* **Source document**

>> Begin

For other cases, such as complexity independent selection and read-write circuitry for each block, the analysis becomes complex. Since single-cell failures are the most common type of hardware failure, and since complex models do not provide the insight of more simple ones, analysis of these complex cases will not be addressed here.

## V. SIMULATION RESULTS

Theoretical expectations were calculated and compared with simulation results. Testing the single-cell simple result (6) was done because it is simpler than testing the multiple hard-cell

failure-mode model (29) and because (29) is based on (6). Since mean time to failure simulations are very time-consuming, the mean events to failure (METF) were computed. MTTF can be determined from METF and the mean-error arrival rate  $\lambda$  via (1):

$$MTTF = \frac{1}{\lambda}METF.$$

The determination of the METF was obtained by first assuming the following: Since typical chips have much higher probabilities of single-cell errors, both hard and soft, than other types of errors, the error rate used was  $\lambda_{sc}$ , the single-cell error arrival rate, not  $\lambda$ , the total arrival rate. Also, in most realistic cases, Assumptions 1 and 2 hold, so the hard-error arrival rate is much lower than the soft-error arrival rate, and the refresh cycle length is shorter than the mean time between soft-error arrivals.

Using these two assumptions, the METF was computed as follows. An error of either type (hard or soft) was assumed to occur, with any number of additional errors determined randomly with a Poisson distribution, in a single scrub cycle time period. The type of error was determined randomly so that the average ratio of errors was  $\lambda_h / \lambda_s$ . These errors were allowed to occur in any one of M codewords. If more than one error occurred in any codeword, a failure was declared. Scrubbing was conducted after these error insertions; all soft errors were cleared while hard errors remained.

The number of errors required to result in a chip failure were recorded and averaged; this provided the mean events to failure. This procedure is justified by the following. Since errors occur only occasionally in each scrub cycle, those scrub cycles where no error occurs can be ignored; this means that all scrub cycles where at least one error of either type occurs are examined but all other scrub cycles are ignored. Since the mean events to failure is typically large—the effect of soft errors is diminished by scrubbing and hard errors are rare—the mean time to failure can be approximated by the product of the mean-error interarrival time  $1/\lambda_{sc}$  and the mean events to failure.

>> End

* **Stored records**
>> Begin

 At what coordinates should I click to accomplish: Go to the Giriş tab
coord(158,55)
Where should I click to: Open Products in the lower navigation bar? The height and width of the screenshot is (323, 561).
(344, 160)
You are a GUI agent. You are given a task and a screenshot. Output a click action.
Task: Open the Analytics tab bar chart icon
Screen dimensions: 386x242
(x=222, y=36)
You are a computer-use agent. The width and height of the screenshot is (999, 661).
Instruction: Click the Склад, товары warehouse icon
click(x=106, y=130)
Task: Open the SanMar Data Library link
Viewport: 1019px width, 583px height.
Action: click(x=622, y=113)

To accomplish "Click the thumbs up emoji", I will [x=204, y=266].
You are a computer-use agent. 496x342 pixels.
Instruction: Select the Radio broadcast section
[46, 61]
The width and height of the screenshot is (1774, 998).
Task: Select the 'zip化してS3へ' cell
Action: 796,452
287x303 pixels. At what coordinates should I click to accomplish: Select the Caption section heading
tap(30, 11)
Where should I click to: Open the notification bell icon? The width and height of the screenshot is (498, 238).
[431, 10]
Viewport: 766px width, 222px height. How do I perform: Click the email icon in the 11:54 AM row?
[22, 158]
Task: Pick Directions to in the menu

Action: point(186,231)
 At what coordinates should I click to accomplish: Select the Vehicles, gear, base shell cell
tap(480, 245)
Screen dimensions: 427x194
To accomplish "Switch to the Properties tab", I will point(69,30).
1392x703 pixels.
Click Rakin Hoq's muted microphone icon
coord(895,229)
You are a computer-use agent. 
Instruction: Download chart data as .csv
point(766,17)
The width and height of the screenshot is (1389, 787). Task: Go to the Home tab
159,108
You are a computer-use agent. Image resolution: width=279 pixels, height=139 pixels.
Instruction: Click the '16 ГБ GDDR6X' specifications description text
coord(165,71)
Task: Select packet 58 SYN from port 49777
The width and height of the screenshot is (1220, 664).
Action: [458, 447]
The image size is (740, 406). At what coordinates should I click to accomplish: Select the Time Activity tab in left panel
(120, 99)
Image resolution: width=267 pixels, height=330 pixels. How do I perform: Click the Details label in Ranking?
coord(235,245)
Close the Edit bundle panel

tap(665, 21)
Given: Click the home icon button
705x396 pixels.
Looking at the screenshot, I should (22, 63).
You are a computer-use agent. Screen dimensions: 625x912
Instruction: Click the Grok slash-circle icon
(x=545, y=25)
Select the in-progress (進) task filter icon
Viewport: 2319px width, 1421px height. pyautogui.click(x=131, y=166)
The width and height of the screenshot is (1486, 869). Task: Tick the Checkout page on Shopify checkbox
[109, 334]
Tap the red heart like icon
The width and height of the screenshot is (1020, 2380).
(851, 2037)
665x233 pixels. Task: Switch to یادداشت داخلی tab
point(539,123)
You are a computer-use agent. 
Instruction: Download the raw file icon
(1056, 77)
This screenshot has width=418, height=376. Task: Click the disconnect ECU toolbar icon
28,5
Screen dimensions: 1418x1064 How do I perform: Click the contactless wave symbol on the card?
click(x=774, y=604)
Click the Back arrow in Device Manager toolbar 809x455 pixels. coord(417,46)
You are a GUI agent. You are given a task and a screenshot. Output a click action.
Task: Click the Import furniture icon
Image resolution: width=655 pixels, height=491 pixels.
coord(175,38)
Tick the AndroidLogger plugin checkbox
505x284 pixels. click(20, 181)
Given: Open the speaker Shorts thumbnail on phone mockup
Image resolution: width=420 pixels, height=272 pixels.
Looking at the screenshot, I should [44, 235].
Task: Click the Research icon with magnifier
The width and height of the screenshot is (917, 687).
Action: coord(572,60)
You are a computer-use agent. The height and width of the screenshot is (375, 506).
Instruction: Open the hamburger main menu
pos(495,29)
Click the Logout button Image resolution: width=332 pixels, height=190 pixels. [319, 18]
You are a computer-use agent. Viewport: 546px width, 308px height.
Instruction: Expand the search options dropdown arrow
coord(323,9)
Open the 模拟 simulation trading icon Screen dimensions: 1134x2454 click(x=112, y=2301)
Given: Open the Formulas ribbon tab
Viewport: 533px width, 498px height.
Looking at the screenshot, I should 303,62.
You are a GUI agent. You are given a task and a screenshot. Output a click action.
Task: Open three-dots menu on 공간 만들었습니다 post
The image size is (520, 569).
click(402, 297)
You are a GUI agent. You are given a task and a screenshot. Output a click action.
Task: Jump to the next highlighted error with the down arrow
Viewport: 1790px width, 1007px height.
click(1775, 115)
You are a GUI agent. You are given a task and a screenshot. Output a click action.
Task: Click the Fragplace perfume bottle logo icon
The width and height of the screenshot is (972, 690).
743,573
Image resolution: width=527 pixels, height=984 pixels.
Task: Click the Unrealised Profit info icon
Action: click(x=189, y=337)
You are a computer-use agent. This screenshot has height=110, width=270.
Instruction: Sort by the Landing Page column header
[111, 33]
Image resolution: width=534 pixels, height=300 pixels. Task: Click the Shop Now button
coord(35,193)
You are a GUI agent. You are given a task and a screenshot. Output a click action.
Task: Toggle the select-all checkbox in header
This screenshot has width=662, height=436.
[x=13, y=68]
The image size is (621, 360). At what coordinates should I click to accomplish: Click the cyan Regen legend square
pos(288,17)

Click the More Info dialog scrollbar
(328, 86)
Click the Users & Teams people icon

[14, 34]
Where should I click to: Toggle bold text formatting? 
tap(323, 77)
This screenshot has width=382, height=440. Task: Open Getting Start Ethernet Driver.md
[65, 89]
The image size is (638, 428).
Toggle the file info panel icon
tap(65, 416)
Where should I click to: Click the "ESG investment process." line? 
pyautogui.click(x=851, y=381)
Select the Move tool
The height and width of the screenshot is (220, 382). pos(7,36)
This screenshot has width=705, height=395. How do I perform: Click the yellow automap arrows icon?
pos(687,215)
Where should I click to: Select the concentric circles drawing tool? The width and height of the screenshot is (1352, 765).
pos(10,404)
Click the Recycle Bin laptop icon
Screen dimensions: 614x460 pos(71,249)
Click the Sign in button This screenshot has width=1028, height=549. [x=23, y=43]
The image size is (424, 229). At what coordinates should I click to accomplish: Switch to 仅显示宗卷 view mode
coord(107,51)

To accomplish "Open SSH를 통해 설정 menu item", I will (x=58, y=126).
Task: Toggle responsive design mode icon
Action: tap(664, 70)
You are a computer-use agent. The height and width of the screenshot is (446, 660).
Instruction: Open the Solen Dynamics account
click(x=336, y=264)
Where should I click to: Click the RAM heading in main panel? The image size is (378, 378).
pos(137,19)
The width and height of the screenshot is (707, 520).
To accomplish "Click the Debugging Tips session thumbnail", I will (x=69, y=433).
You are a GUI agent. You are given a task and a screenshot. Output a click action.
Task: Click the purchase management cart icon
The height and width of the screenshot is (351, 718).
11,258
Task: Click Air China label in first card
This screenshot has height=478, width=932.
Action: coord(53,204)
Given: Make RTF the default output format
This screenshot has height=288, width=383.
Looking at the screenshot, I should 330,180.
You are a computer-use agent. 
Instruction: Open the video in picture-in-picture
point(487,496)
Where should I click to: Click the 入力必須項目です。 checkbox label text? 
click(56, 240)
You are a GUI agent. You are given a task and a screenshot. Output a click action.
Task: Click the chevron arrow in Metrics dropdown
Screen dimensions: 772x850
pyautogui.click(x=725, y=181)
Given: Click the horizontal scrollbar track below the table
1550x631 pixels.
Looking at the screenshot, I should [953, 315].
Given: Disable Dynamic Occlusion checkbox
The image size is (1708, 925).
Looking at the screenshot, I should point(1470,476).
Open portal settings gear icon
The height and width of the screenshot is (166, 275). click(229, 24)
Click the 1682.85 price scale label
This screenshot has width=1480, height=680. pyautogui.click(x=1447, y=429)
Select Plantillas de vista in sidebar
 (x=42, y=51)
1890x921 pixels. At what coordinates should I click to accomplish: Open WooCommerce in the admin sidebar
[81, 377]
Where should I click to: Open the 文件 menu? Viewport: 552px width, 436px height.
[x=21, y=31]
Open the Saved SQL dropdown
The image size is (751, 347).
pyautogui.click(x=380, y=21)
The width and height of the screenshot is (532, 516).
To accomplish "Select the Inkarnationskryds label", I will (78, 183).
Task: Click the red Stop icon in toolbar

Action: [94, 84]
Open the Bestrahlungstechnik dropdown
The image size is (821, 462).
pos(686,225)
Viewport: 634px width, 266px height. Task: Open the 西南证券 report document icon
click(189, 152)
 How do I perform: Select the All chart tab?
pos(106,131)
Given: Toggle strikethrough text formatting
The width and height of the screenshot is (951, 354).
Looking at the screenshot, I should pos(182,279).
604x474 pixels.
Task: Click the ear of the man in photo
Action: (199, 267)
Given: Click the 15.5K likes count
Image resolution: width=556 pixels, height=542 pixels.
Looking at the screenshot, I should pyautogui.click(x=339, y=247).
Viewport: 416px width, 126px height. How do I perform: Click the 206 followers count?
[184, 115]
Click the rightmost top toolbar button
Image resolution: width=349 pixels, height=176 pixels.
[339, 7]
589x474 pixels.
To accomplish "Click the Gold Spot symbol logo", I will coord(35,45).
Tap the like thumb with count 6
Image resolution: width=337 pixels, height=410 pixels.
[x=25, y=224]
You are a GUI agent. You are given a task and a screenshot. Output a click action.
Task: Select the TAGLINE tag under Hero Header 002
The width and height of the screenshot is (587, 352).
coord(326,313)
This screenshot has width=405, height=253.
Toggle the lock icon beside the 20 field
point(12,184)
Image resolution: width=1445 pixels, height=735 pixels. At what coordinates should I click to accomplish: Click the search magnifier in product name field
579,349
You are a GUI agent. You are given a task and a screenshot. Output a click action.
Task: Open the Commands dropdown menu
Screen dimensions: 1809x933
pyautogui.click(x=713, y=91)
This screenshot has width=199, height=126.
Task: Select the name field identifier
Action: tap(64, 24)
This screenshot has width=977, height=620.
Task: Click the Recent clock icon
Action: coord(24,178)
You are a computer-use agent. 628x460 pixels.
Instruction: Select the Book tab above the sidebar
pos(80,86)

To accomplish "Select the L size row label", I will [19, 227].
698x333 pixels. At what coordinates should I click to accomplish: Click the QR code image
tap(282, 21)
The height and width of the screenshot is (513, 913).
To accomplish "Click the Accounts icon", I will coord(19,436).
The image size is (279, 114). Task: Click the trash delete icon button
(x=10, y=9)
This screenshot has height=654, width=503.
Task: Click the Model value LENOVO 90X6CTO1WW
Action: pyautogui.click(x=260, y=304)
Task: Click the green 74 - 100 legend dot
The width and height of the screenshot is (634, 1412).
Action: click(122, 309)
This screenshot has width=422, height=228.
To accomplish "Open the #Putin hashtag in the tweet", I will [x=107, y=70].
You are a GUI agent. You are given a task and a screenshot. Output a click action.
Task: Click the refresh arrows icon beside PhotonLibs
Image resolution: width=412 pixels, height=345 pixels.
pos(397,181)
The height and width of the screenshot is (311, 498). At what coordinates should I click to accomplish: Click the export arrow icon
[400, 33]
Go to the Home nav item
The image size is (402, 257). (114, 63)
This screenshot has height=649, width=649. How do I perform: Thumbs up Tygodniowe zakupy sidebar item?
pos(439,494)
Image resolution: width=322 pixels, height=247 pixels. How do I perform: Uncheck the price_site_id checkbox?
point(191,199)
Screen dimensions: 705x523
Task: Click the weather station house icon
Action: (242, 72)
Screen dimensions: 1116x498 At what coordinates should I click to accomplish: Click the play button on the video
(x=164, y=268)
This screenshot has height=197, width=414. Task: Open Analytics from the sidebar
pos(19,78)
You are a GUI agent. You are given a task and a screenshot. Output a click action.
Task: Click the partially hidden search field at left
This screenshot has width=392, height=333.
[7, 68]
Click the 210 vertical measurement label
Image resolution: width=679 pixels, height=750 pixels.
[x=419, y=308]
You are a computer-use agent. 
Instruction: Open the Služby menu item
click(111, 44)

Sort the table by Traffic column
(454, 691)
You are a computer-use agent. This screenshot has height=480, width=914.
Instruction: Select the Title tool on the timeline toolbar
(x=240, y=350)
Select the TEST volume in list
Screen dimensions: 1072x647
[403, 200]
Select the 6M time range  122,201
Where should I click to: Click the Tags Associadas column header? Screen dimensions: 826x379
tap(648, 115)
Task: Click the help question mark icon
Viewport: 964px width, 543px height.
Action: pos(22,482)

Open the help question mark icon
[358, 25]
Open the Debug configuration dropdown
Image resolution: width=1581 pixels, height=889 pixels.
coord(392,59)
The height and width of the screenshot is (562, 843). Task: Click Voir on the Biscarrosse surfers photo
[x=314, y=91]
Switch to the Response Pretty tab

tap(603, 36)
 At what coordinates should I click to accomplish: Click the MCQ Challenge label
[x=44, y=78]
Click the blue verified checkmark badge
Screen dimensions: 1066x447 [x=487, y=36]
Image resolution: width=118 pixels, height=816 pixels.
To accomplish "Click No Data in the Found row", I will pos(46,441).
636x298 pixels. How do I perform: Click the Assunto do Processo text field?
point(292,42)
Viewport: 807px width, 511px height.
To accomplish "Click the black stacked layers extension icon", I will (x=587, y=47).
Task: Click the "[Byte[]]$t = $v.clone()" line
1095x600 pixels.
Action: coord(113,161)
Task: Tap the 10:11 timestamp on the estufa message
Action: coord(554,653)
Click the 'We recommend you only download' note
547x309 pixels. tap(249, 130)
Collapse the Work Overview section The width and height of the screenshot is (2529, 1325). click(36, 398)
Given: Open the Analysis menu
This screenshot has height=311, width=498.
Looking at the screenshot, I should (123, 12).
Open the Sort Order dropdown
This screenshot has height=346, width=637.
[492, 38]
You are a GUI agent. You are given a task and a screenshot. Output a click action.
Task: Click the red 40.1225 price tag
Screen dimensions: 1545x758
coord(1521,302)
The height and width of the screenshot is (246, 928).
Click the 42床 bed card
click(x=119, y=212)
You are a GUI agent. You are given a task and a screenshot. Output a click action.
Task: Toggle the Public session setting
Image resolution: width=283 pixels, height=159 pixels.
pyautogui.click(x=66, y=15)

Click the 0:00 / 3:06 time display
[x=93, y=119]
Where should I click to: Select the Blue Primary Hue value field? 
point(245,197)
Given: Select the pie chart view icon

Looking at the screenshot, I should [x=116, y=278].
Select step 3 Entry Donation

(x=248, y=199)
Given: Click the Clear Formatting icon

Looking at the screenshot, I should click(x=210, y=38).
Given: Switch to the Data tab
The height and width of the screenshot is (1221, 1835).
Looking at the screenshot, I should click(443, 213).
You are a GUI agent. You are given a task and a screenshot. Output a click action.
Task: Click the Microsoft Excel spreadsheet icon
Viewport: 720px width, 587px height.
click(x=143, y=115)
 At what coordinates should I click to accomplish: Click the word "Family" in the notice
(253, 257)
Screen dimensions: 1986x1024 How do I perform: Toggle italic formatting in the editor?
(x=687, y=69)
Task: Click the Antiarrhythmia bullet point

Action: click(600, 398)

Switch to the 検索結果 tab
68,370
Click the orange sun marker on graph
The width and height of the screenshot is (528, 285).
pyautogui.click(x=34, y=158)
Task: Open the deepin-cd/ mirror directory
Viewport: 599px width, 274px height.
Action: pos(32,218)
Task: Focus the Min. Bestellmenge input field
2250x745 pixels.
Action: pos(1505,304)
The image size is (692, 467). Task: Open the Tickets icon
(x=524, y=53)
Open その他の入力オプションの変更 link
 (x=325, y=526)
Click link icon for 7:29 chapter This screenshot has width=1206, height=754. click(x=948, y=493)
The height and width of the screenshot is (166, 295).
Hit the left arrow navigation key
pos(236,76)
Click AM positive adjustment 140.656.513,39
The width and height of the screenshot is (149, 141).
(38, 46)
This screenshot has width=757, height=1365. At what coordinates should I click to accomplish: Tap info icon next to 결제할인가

>> End

* **Instructions**
(1) Decide whether each statement below agrees with the passage on memory error simulation. For each one, answer yes or no and quote the words of the passage that decide it.
(a) The mean time to failure was obtained directly from simulation.
(b) A failure was declared whenever more than one error occurred in any codeword.
(c) Scrubbing cleared both the soft errors and the hard errors.
(2) In the entries, reproduce word for word the lines from the one containing "This screenshot has height=649, width=649." through the one containing "tap(648, 115)", inclusive.

* **Expected results**
(1)
(a) No: "Since mean time to failure simulations are very time-consuming, the mean events to failure (METF) were computed."
(b) Yes: "If more than one error occurred in any codeword, a failure was declared."
(c) No: "all soft errors were cleared while hard errors remained."

(2)
This screenshot has height=649, width=649. How do I perform: Thumbs up Tygodniowe zakupy sidebar item?
pos(439,494)
Image resolution: width=322 pixels, height=247 pixels. How do I perform: Uncheck the price_site_id checkbox?
point(191,199)
Screen dimensions: 705x523
Task: Click the weather station house icon
Action: (242, 72)
Screen dimensions: 1116x498 At what coordinates should I click to accomplish: Click the play button on the video
(x=164, y=268)
This screenshot has height=197, width=414. Task: Open Analytics from the sidebar
pos(19,78)
You are a GUI agent. You are given a task and a screenshot. Output a click action.
Task: Click the partially hidden search field at left
This screenshot has width=392, height=333.
[7, 68]
Click the 210 vertical measurement label
Image resolution: width=679 pixels, height=750 pixels.
[x=419, y=308]
You are a computer-use agent. 
Instruction: Open the Služby menu item
click(111, 44)

Sort the table by Traffic column
(454, 691)
You are a computer-use agent. This screenshot has height=480, width=914.
Instruction: Select the Title tool on the timeline toolbar
(x=240, y=350)
Select the TEST volume in list
Screen dimensions: 1072x647
[403, 200]
Select the 6M time range  122,201
Where should I click to: Click the Tags Associadas column header? Screen dimensions: 826x379
tap(648, 115)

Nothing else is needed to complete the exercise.